YOUR GOAL: Pull out each line of the records holding the string "blue".

Saved entries:

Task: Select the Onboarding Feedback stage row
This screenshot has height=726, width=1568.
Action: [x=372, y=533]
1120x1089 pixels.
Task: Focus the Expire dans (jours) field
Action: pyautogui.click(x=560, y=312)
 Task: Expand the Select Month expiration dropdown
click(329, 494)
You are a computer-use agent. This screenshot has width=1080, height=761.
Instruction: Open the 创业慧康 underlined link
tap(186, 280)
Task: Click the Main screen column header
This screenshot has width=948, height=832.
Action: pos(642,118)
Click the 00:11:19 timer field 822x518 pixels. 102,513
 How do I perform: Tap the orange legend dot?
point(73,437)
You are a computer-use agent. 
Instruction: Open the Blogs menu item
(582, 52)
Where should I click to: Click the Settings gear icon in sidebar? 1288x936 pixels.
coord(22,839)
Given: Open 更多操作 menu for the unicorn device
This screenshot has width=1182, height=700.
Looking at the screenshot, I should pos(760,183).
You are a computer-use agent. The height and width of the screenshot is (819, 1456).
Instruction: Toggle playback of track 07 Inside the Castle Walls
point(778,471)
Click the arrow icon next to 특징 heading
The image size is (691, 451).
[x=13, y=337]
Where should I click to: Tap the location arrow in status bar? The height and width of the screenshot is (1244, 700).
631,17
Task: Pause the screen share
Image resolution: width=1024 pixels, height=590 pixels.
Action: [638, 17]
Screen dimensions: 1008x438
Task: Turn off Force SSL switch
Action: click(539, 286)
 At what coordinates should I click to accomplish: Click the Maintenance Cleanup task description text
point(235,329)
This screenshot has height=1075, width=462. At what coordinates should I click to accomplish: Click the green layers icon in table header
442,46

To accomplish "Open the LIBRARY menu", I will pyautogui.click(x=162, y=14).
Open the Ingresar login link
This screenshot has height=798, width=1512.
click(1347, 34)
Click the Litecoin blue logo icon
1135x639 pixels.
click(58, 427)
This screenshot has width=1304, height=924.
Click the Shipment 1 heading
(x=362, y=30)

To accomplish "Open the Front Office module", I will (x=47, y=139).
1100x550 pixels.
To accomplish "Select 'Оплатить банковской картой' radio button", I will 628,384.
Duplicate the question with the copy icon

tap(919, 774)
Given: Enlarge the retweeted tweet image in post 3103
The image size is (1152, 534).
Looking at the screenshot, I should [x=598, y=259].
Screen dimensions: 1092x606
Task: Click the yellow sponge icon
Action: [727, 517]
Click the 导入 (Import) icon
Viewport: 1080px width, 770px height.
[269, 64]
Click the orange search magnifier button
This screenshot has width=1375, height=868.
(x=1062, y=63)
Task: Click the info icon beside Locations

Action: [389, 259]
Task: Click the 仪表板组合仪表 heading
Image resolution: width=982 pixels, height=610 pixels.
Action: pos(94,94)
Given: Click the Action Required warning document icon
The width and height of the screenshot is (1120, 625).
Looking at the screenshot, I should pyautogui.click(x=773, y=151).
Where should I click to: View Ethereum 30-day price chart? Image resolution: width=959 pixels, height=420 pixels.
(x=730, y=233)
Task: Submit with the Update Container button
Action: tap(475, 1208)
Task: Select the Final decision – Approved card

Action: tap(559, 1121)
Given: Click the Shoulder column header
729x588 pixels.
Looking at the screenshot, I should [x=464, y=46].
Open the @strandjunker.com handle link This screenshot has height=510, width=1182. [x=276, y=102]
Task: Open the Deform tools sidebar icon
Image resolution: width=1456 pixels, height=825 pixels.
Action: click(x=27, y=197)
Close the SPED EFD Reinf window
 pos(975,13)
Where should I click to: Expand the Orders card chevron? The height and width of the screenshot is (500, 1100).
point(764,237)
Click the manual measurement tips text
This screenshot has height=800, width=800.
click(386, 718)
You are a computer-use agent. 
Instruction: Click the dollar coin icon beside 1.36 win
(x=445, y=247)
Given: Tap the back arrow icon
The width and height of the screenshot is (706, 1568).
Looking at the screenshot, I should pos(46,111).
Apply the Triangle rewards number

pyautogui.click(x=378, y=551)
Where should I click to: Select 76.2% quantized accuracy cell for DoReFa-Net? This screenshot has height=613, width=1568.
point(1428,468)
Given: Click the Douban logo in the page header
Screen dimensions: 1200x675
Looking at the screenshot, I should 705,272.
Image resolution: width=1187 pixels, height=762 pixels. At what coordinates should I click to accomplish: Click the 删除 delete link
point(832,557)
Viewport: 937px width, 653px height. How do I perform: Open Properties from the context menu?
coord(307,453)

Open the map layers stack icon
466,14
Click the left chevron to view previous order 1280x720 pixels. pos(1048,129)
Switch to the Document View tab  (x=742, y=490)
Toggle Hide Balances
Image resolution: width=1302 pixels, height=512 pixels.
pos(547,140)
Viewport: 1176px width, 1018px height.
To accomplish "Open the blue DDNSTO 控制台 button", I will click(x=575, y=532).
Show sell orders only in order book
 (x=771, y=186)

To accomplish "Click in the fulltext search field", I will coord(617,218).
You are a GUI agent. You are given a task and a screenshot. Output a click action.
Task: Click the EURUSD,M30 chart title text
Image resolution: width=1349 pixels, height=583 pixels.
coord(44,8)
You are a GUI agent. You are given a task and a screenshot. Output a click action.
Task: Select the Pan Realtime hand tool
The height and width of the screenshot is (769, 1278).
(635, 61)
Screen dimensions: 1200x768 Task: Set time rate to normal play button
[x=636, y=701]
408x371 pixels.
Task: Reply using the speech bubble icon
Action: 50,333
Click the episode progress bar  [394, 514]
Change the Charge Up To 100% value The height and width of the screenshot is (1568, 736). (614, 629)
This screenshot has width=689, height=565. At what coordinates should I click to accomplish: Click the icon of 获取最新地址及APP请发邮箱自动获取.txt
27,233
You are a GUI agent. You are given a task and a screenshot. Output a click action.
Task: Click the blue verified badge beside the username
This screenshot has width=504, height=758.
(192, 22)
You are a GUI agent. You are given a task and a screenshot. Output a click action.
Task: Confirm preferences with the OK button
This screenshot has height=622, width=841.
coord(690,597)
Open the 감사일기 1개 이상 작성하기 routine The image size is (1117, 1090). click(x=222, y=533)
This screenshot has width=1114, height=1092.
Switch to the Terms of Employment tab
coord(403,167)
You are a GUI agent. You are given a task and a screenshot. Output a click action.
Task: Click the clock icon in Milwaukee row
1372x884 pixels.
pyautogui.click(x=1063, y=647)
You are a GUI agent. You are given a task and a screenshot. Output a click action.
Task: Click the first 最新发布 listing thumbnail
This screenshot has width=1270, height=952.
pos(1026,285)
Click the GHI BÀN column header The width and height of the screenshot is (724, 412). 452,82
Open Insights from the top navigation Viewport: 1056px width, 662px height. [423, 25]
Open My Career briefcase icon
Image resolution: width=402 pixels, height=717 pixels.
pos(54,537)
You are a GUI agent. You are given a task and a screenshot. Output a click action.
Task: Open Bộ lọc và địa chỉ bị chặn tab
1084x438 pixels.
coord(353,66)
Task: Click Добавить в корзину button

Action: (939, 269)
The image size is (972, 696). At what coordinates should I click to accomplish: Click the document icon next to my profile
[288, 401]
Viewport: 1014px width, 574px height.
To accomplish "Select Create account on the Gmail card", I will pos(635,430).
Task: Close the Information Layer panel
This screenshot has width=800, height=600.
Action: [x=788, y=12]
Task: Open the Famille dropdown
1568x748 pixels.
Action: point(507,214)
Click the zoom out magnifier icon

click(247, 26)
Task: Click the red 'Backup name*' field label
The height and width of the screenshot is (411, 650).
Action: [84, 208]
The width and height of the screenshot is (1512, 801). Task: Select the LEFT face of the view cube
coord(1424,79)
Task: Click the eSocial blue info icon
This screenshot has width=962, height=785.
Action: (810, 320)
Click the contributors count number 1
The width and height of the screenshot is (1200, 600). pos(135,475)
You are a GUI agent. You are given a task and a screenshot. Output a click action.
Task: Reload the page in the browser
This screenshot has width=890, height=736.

WRITTEN REPLY:
Click the Litecoin blue logo icon
To accomplish "Open the blue DDNSTO 控制台 button", I will click(x=575, y=532).
Task: Click the blue verified badge beside the username
Task: Click the eSocial blue info icon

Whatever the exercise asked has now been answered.